• Document extract:
══════
Centralize and analyze logs at scale using Amazon CloudWatch unified data store
Large enterprise organizations managing hundreds of AWS accounts face significant challenges with log aggregation, management, and analysis. This article covers how Amazon CloudWatch unified data store, log centralization, and enablement rules work together to consolidate operational, security, and compliance logs from multiple accounts and Regions into one location, and how to run analytics on that data using CloudWatch Log Analytics, Amazon Athena, or any Apache Iceberg-compatible tool
The challenge
Enterprise customers with several hundred AWS accounts typically struggle with:
- Fragmented log data spread across hundreds of accounts and multiple Regions, making incident investigation slow and error-prone.
- Custom-built aggregation pipelines where each source account needs its own subscription filter, cross-account IAM role, CloudWatch Logs destination resource, and a streaming layer (such as a Kinesis Data Stream or Firehose delivery stream per account) to forward logs to a central location. Adding a new account means repeating this setup, and a failed delivery in any single account requires individual troubleshooting.
- High operational overhead from onboarding new accounts, troubleshooting failed deliveries, and managing cross-account permissions.
- Multiple data stores for different use cases (operations, security, compliance), leading to data duplication, inconsistent formats, and complex ETL pipelines.
- Slow mean time to resolution (MTTR) because teams must search through multiple accounts and correlate events across different Regions during incidents.
Solution overview
Amazon CloudWatch provides three capabilities that address these challenges:
- Enablement rules automatically turn on logging for AWS resources across your organization, so you get consistent telemetry coverage without touching each resource individually.
══════
• Extracted records:

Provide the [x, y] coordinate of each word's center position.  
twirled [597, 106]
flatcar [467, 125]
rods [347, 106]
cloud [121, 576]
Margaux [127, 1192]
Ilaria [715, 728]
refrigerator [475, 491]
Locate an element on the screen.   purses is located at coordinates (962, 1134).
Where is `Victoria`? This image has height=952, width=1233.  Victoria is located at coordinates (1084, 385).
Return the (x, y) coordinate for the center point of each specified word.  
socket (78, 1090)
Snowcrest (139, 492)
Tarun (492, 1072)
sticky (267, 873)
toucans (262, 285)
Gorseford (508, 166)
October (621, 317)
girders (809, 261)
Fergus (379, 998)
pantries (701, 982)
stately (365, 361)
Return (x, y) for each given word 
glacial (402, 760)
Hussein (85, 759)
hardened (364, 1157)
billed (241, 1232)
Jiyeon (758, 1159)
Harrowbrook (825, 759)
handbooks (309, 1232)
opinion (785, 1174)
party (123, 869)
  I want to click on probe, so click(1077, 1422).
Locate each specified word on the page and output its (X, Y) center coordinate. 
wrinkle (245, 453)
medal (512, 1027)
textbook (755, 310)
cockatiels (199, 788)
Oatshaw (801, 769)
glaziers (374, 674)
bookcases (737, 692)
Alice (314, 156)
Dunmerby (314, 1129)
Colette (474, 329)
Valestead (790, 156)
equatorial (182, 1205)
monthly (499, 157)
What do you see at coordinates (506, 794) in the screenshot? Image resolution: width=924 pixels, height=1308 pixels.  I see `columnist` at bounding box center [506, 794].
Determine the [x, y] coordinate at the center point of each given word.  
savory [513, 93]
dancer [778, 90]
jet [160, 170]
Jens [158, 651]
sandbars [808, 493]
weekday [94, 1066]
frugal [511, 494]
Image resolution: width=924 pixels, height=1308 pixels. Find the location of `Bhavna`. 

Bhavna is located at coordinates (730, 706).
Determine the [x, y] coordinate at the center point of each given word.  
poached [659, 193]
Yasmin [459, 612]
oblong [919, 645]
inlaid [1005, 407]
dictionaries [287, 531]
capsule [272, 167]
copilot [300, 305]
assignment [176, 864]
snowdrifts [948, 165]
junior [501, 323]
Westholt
══════
• What to work on:
A. Translate this sentence from the CloudWatch log centralization article into Spanish: "Adding a new account means repeating this setup, and a failed delivery in any single account requires individual troubleshooting."
B. Carry on writing the CloudWatch log centralization article from the point where it stops.
The listing above is not needed.

• Outputs:
A. Agregar una cuenta nueva implica repetir esta configuración, y una entrega fallida en cualquier cuenta individual requiere solucionar el problema de forma individual.

B.
- Centralization rules replicate log data from multiple accounts and Regions into a single destination account using rules that integrate with AWS Organizations.
- Unified data store consolidates operational, security, and compliance data from AWS services and third-party sources into one location with built-in transformation pipelines, faceted queries, and Apache Iceberg-compatible access through Amazon S3 Tables.
These three capabilities remove the need for custom aggregation infrastructure and give you a single location for log analytics across your entire organization.
Architecture
The following diagram shows how logs flow from source accounts to a central account and become available for analytics:
┌─────────────────────────────────────────────┐
│ AWS Organization │
│ │
│ ┌──────────┐ ┌──────────┐ ┌──────────┐ │
│ │Account A │ │Account B │ │Account N │...│
│ │us-east-1 │ │eu-west-1 │ │ap-south-1│ │
│ │ │ │ │ │ │ │
│ │• VPC Flow│ │• VPC Flow│ │• VPC Flow│ │
│ │• CTrail │ │• CTrail │ │• CTrail │ │
│ │• Route53 │ │• Route53 │ │• Route53 │ │
│ │• EKS Logs│ │• EKS Logs│ │• EKS Logs│ │
│ └────┬─────┘ └────┬─────┘ └────┬─────┘ │
│ └─────────────┼─────────────┘ │
│ │ │
│ Centralization Rules │
│ (Org-wide / OU / account) │
│ │ │
│ ▼ │
│ ┌──────────────────────────────────────┐ │
│ │ Central Logging Account │ │
│ │ │ │
│ │ ┌────────────────────────────────┐ │ │
│ │ │ CloudWatch Unified Data Store │ │ │
│ │ │ • Pipelines │ │ │
│ │ │ • Connectors │ │ │
│ │ │ • Faceted queries │ │ │
│ │ └───────────┬──────────┬─────────┘ │ │
│ │ │ │ │ │
│ │ ▼ ▼ │ │
│ │ ┌───────────┐ ┌───────────────┐ │ │
│ │ │Log │ │S3 Tables │ │ │
│ │ │Analytics │ │(Iceberg) │ │ │
│ │ │• LogsQL │ │• Athena │ │ │
│ │ │• SQL │ │• Redshift │ │ │
│ │ │• PPL │ │• Spark │ │ │
│ │ └───────────┘ └───────────────┘ │ │
│ └──────────────────────────────────────┘ │
└─────────────────────────────────────────────┘
Understanding centralization rules and enablement rules
CloudWatch provides two types of organization-wide rules that work together for centralized logging.
Enablement rules
Enablement rules control whether log data is collected. They automatically configure telemetry collection on AWS resources.
- Turn on logging for new and existing resources that match the rule scope.
- Can be scoped to the organization, an OU, or an individual account.
- Support resource tag filters to target specific resources.
- Follow a hierarchy: organization-level rules take precedence, then OU-level, then account-level.
- Use AWS Config (via an internal service-linked recorder at no additional charge) to discover resources and track compliance.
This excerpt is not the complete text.